ARTICLE 2 – NECESSITES ECONOMIQUES
Le présent accord a pour but de permettre l’embauche d’ingénieurs ou cadres en contrat de travail à durée déterminée à objet défini, tel que prévu à l’article L1242-2 6° du code du travail, dans les cas recouvrant une des nécessités économiques suivantes :
-Transformation d’un ou de systèmes d’information et ou de communication ; -Travaux d’étude et/ou de mise en œuvre d’adaptation et/ou de création de produits sur les marchés du textile (exemple : développement de l’éco conception (nouveaux produits/nouvelles formulations/ nouvelles matières premières), prise en compte des pénuries et/ou interdictions de certaines matières premières) ; -Transformation des matériels de production (études et/ou mise en œuvre de projets d’implantations de nouvelles machines, matériels, bâtiment et/ou de modifications de ces derniers) ; -Etudes et/ou mise en œuvre de mesures d’adaptations à de nouvelles normes et/ou exigences externes et/ou internes à l’entreprise et au groupe.

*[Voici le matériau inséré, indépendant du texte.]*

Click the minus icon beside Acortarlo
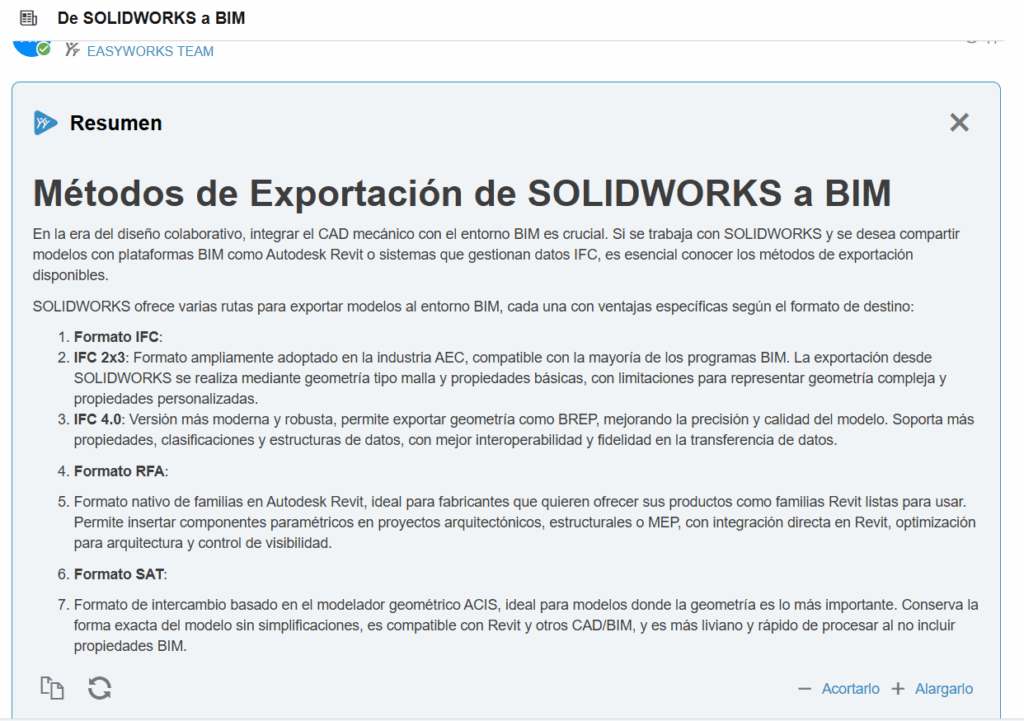This screenshot has width=1024, height=721. [x=804, y=689]
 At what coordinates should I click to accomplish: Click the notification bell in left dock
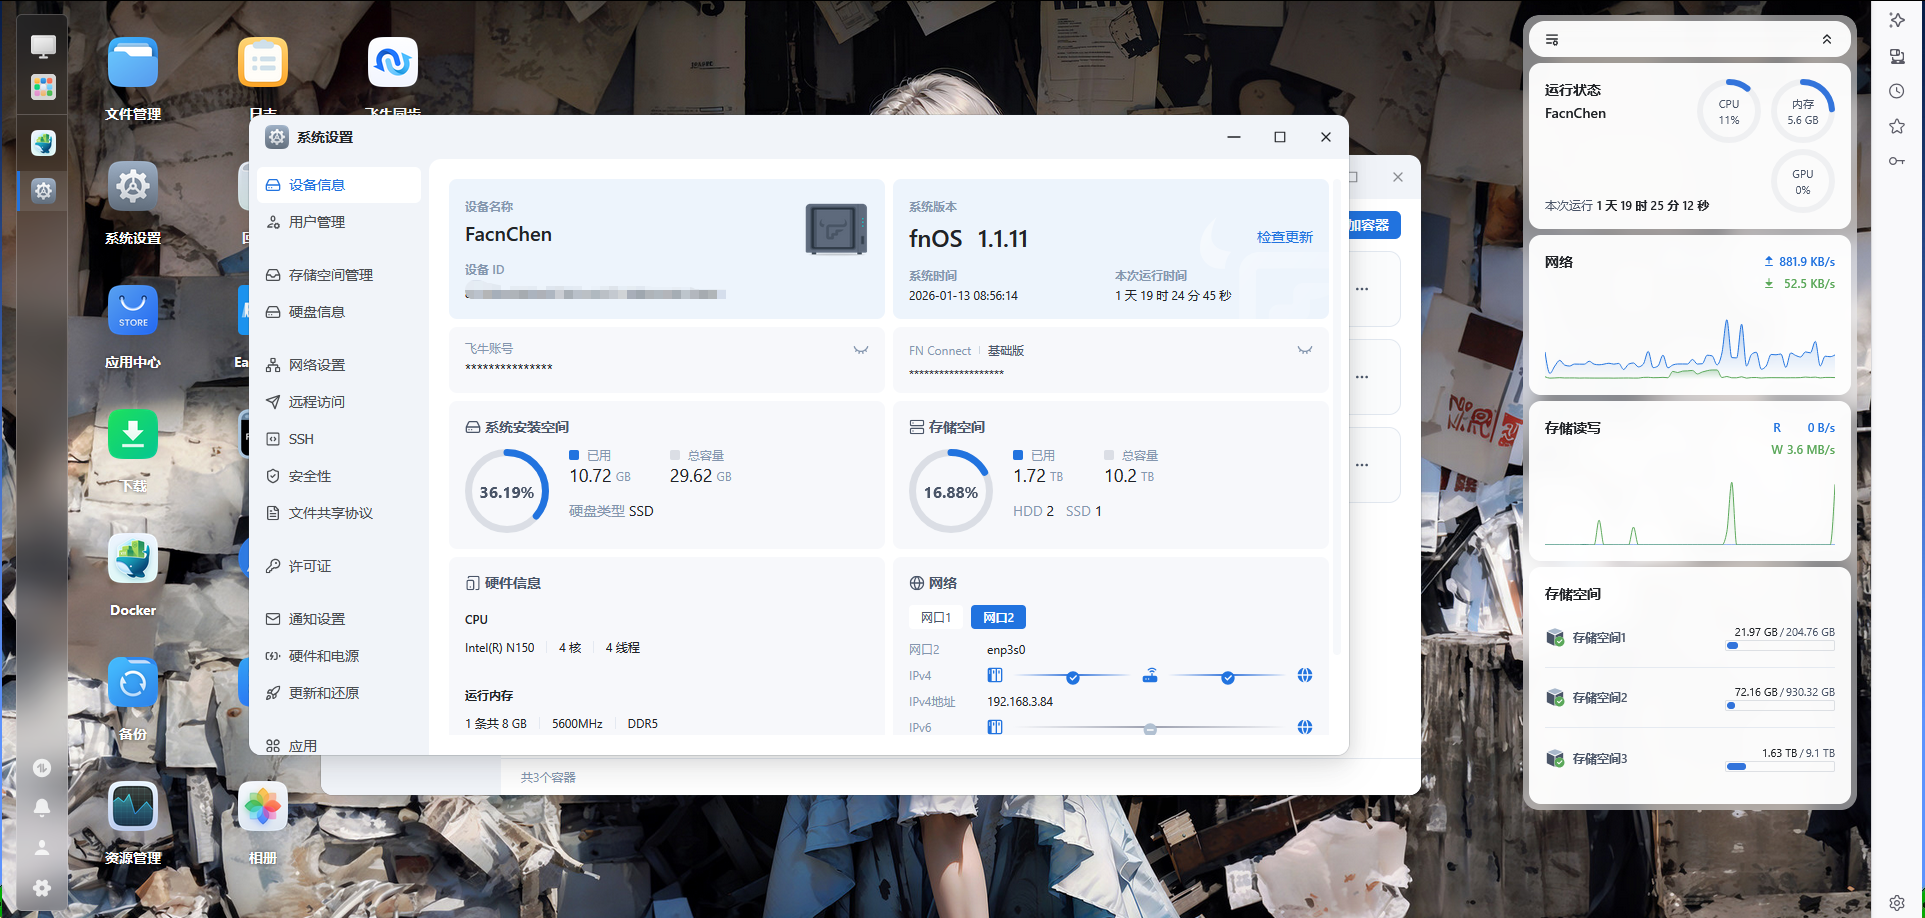pyautogui.click(x=42, y=807)
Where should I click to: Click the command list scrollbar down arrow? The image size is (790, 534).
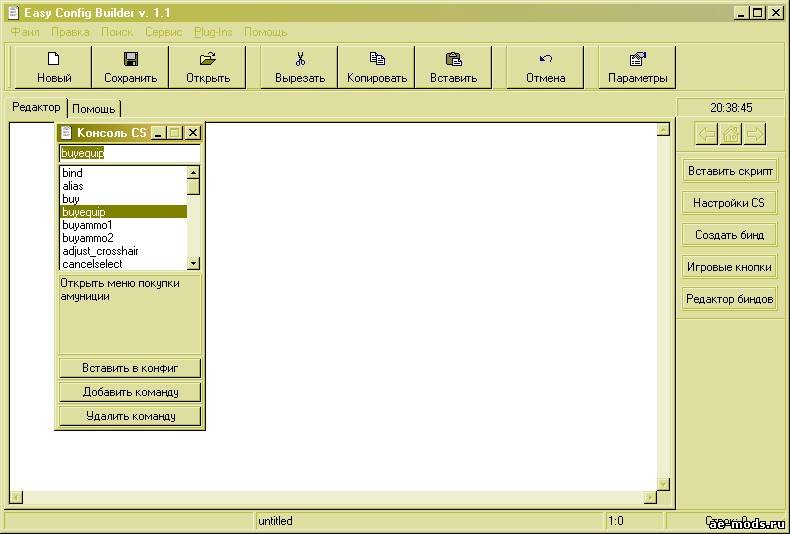click(194, 264)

Les autres motifs de contrat à durée déterminée prévus par la loi ne correspondent pas aux besoins de ce type de projets ou missions en raison notamment de leurs exigences sur la durée du contrat ou sur l’objet requis.
Le contrat de travail à durée déterminée à objet défini permet ainsi de répondre aux nécessités économiques portant ces projets.
ARTICLE 3 – DUREE, FORME DU CONTRAT ET FIN DE CONTRAT
Le contrat de travail à durée déterminée à objet défini est conclu pour un terme imprécis.
Le contrat a pour terme la réalisation de l'objet pour lequel il a été conclu après un délai de prévenance au moins égal à deux mois.
Le contrat de travail à durée déterminée à objet défini est conclu pour une durée minimale de dix-huit mois et une durée maximale de trente-six mois. Il ne peut pas être renouvelé.
En plus des mentions obligatoires pour tout contrat à durée déterminée prévues à l’article L1242-12 du code du travail, le contrat de travail à durée déterminée à objet défini comporte également : 1° La mention " contrat de travail à durée déterminée à objet défini " ; 2° L'intitulé et les références de l'accord collectif qui institue ce contrat ; 3° Une clause descriptive du projet et la mention de sa durée prévisible ; 4° La définition des tâches pour lesquelles le contrat est conclu ; 5° L'évènement ou le résultat objectif déterminant la fin de la relation contractuelle ; 6° Le délai de prévenance de l'arrivée au terme du contrat et, le cas échéant, de la proposition de poursuite de la relation de travail en contrat à durée indéterminée ; 7° Une clause mentionnant la possibilité de rupture à la date anniversaire de la conclusion du contrat, par l'une ou l'autre partie, pour un motif réel et sérieux et le droit pour le salarié, lorsque cette rupture est à l'initiative de l'employeur, à une indemnité égale à 10 % de la rémunération totale brute du salarié.
En plus des cas de rupture prévus à l’article L1243-1 alinéa 1 et L1243-2 du code du travail, le contrat de travail à durée déterminée à objet défini peut, en outre, être rompu par l'une ou l'autre partie, pour un motif réel et sérieux, dix-huit mois après sa conclusion puis à la date anniversaire de sa conclusion.
ARTICLE 4 – GARANTIES OFFERTES AU SALARIE
Le contrat de travail à durée déterminée à objet défini permet de se lier sur une durée relativement longue sans offrir pour autant au salarié une perspective d’avenir équivalente à un contrat à durée indéterminée. Afin de compenser cela, les parties entendent offrir à la partie salariée d’un tel contrat des garanties en termes d’aide au reclassement, de validation des acquis de l'expérience, de priorité de réembauche, d'accès à la formation professionnelle continue et de mobilisation des moyens durant le délai de prévenance.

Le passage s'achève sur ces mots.